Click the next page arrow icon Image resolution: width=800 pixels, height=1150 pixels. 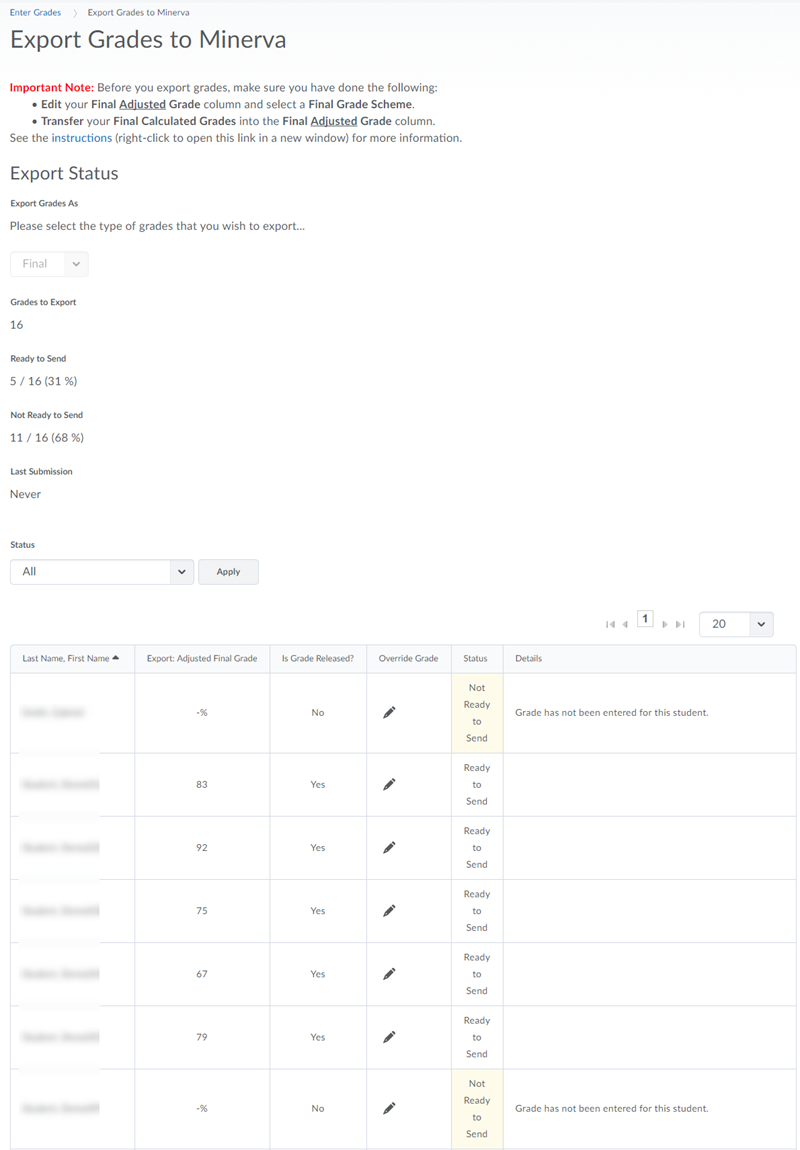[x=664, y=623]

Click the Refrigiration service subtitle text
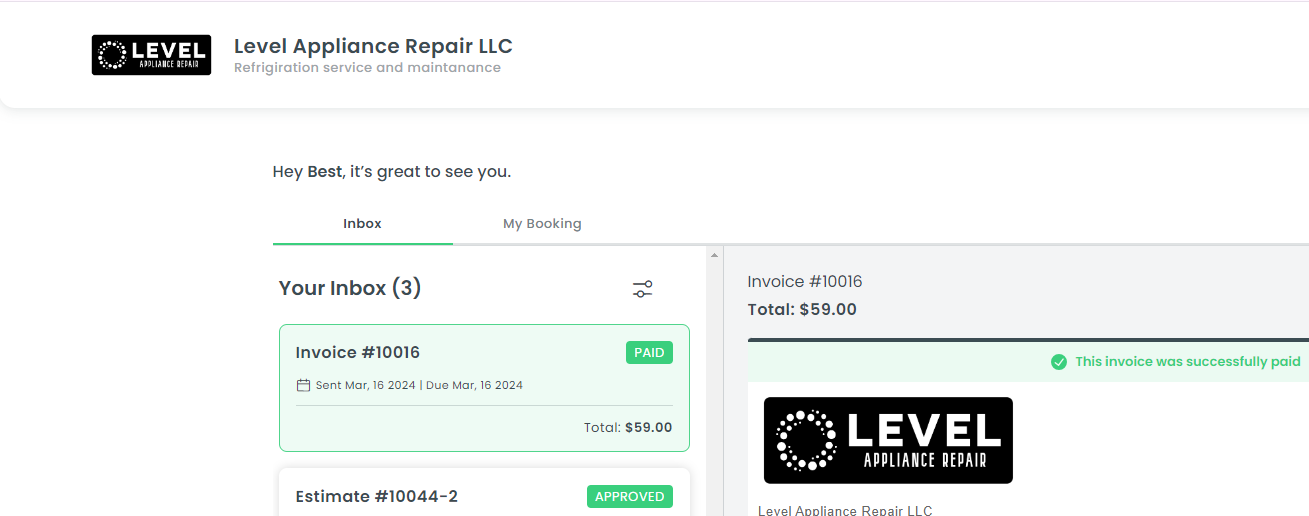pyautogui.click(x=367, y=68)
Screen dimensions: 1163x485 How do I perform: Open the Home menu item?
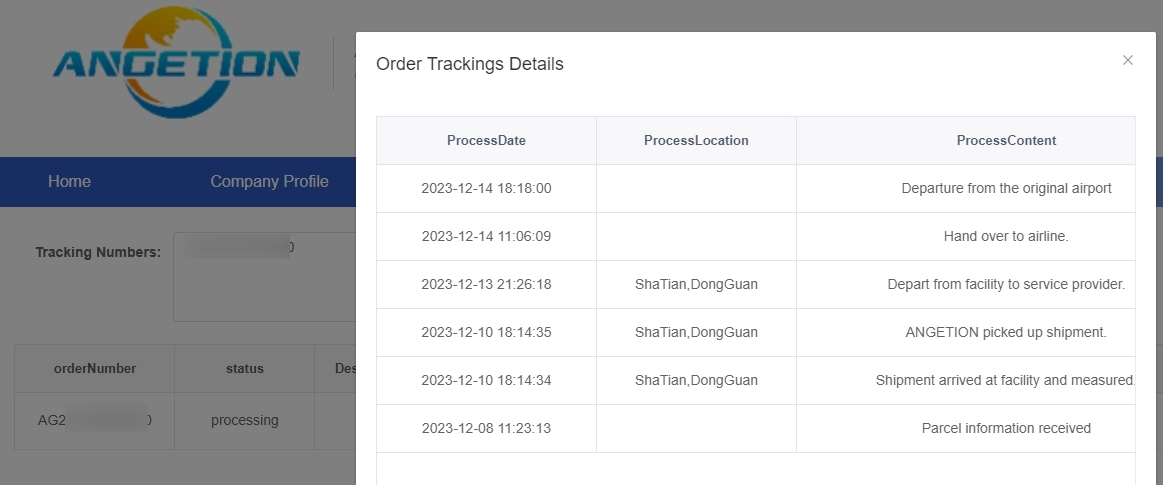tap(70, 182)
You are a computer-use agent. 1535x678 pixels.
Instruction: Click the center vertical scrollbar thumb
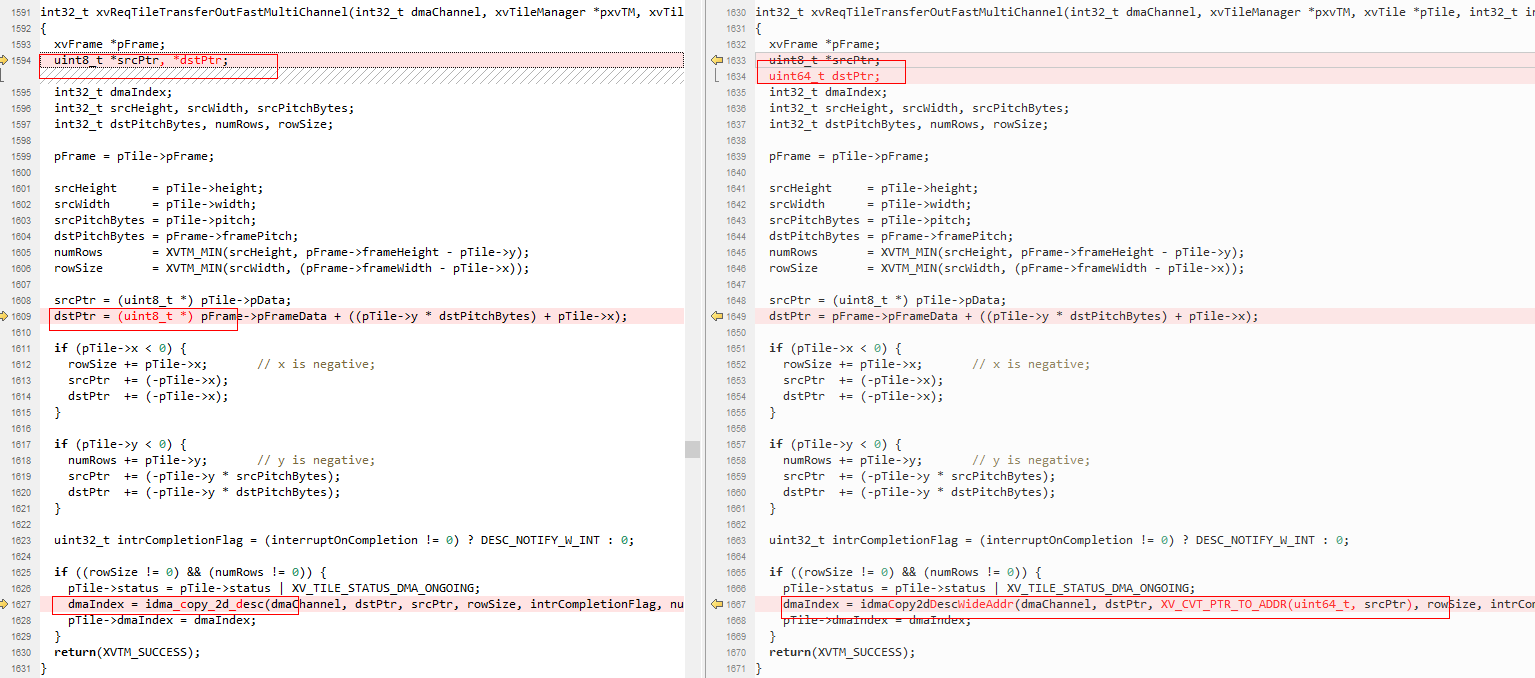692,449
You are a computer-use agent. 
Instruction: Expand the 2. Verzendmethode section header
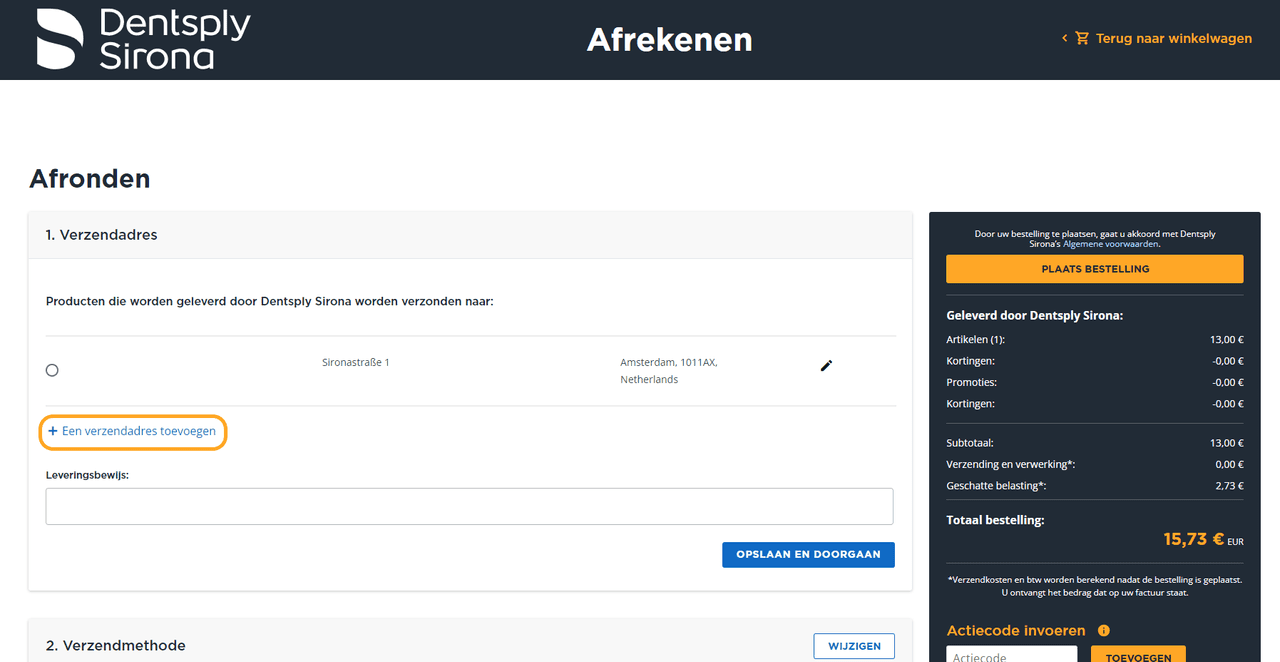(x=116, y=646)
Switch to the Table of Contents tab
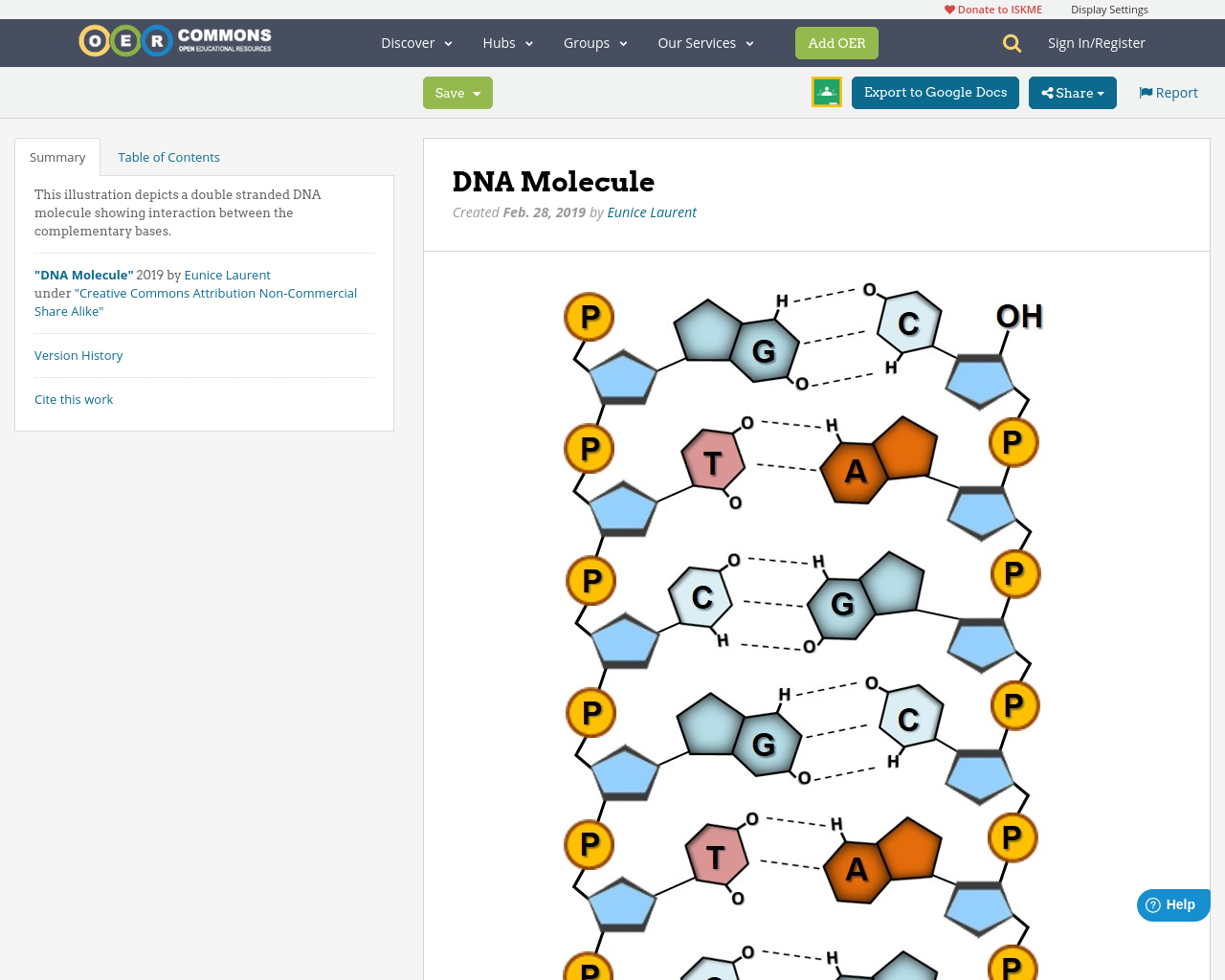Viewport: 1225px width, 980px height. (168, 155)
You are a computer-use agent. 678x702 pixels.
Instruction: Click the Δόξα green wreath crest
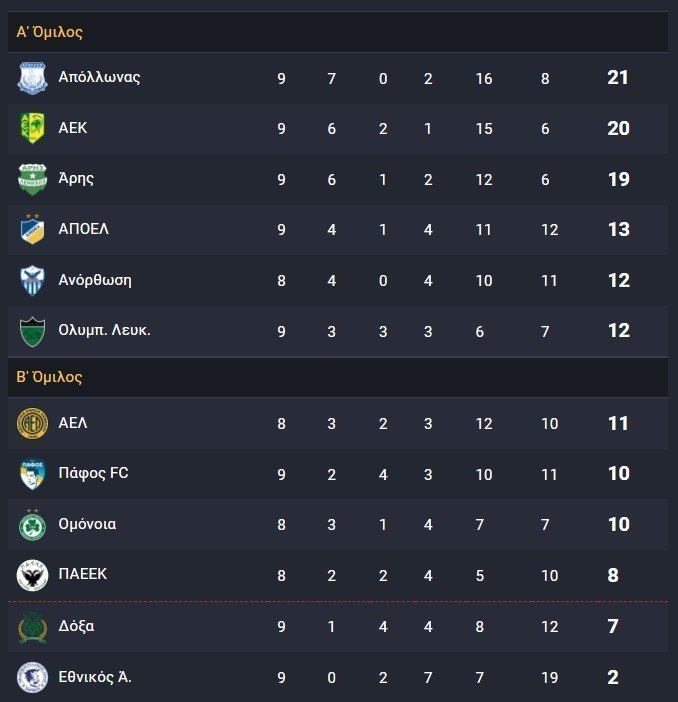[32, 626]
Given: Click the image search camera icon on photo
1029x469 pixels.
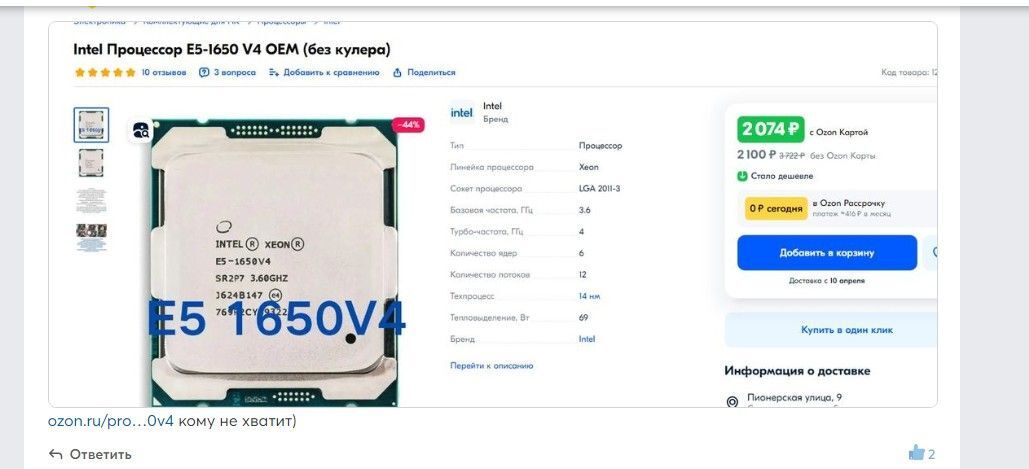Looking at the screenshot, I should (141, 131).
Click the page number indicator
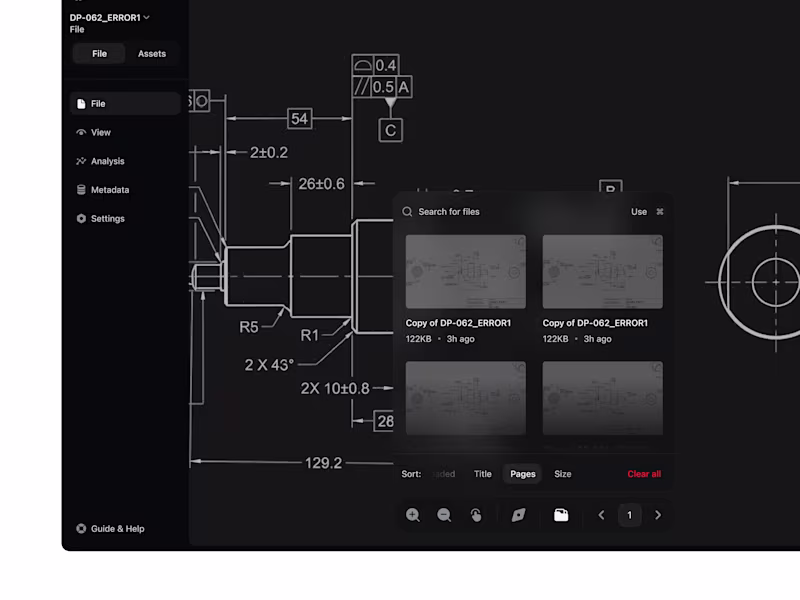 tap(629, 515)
§
EXERCISE AIM:
Check each line of the records for "agent" and copy the ones that contain it.

RESPONSE BELOW:
You are a computer-use agent. 1535x678 pixels.
You are a computer-use agent. 
You are a computer-use agent. 678x702 pixels.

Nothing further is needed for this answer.